Figure 2 Fibroblasts of keloid and normal skin tissue subcluster into distinct cell populations. (A) Subclustering of keloid and normal tissue fibroblasts identified four distinct subtypes: mesenchymal (MF), pro-inflammatory (PF), secretory-papillary (SPF), and secretory-reticular (SRF). (B) Demonstration of the ratio of the four fibroblast subpopulations in keloids and adjacent normal tissue. (C) Color-coded UMAP plot is shown, and each fibroblast subcluster is defined. (D) Heatmap plots showing representative differentially expressed genes between the four fibroblasts in the keloids. (E) Gene ontology (GO) biological process enrichment analysis of differentially expressed genes in the four fibroblasts between keloid and normal scars. (F) GO enrichment analysis of differentially expressed genes in mesenchymal fibroblasts.

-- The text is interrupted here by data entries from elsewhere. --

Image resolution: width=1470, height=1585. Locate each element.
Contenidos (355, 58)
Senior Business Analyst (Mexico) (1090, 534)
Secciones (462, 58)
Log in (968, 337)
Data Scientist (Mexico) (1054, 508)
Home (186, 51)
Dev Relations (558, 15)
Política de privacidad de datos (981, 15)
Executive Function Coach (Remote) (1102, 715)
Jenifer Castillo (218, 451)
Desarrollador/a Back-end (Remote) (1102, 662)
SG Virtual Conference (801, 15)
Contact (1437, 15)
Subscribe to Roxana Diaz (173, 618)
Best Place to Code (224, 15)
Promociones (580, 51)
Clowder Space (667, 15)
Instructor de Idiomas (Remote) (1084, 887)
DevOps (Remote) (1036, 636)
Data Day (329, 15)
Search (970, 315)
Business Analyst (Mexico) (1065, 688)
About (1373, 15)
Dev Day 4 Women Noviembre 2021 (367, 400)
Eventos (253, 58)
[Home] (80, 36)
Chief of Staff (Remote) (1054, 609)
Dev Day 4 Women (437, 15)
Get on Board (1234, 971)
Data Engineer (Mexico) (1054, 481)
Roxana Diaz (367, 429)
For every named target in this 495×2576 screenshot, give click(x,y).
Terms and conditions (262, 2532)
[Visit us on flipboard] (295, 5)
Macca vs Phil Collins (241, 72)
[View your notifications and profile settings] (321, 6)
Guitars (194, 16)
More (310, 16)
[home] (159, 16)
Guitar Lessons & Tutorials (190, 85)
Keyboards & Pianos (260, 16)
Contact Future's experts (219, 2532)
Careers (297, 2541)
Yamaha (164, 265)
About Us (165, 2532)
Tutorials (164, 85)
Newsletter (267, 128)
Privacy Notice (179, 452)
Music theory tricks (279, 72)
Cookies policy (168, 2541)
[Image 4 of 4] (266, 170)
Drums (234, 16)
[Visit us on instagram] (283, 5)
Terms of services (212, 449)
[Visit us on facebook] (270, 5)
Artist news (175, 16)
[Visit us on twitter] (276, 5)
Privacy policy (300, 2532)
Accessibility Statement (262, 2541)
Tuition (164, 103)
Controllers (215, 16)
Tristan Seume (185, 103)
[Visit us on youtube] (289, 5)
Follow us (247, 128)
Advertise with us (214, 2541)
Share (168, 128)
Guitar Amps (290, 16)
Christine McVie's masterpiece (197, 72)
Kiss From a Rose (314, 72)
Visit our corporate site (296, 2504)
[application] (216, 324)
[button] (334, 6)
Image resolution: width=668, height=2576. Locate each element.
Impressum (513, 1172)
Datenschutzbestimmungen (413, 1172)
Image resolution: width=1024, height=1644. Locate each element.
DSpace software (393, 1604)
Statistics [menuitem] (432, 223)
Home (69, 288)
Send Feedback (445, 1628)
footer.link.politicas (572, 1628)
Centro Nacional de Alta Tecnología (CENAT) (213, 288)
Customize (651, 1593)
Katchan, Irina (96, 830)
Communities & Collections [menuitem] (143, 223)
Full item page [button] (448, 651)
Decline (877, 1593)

scRNA-seq analysis demonstrated that the ratio of keloid mesenchymal fibroblasts was markedly elevated in comparison to normal skin. Thus, our following work concentrated on this fibroblast subpopulation. The heatmap indicated a marked difference in gene expression between the mesenchymal subpopulation and other subpopulations (Figure 2D). The keloid and normal skin varied in the expression of a variety of genes among fibroblast subtypes, and this differentiation was particularly evident in mesenchymal fibroblasts. Genes involved in extracellular matrix formation including COL1A1, COL3A1, POSTN, COL1A2, FN1, and ASPN were significantly upregulated in keloid compared to the normal skins (Supplementary Figure 1A). GO analysis revealed that differentially expressed genes in the mesenchymal subpopulation were associated with protein secretion, oxidative phosphorylation, cholesterol homeostasis, MYC, and E2F (Figures 2E, F), whereas SPF was correlated with TGF-β, hypoxia, epithelial mesenchymal transition, angiogenesis, inflammatory response, apoptosis, and IL2 (Figure 2E). Furthermore, GO analysis indicate that angiogenesis, protein secretion, EMT, and the PI3K/AKT pathway enriched in all of the four types of keloid fibroblast (Figure 2E).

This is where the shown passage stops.